-- PROVIDED DATA follows --

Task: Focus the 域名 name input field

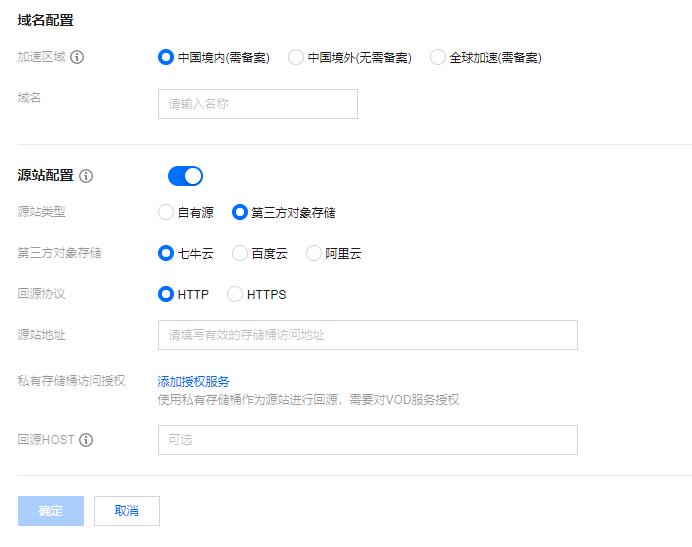Action: 258,104
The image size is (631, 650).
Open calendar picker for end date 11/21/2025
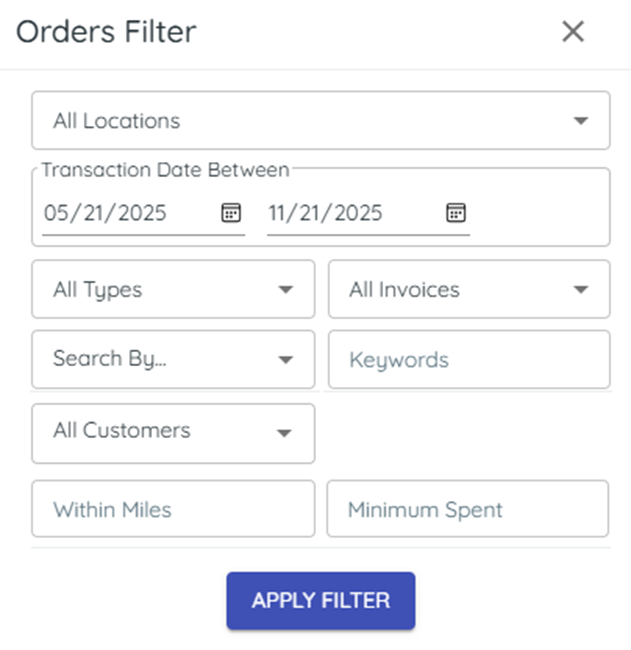click(x=456, y=212)
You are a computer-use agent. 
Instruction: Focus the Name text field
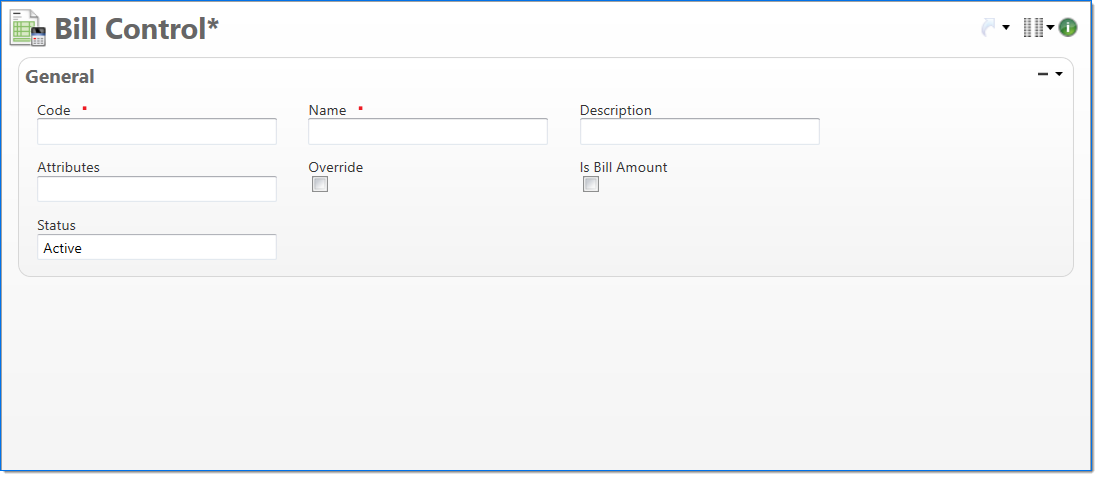[428, 132]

-- PROVIDED DATA concluded --

TASK DESCRIPTION: The expected answer is the listing above, duplicated exactly, with its pictures removed.

RESPONSE FOR THIS EXERCISE:
Task: Focus the 域名 name input field

Action: 258,104
The image size is (631, 650).
Open calendar picker for end date 11/21/2025
click(x=456, y=212)
You are a computer-use agent. 
Instruction: Focus the Name text field
[428, 132]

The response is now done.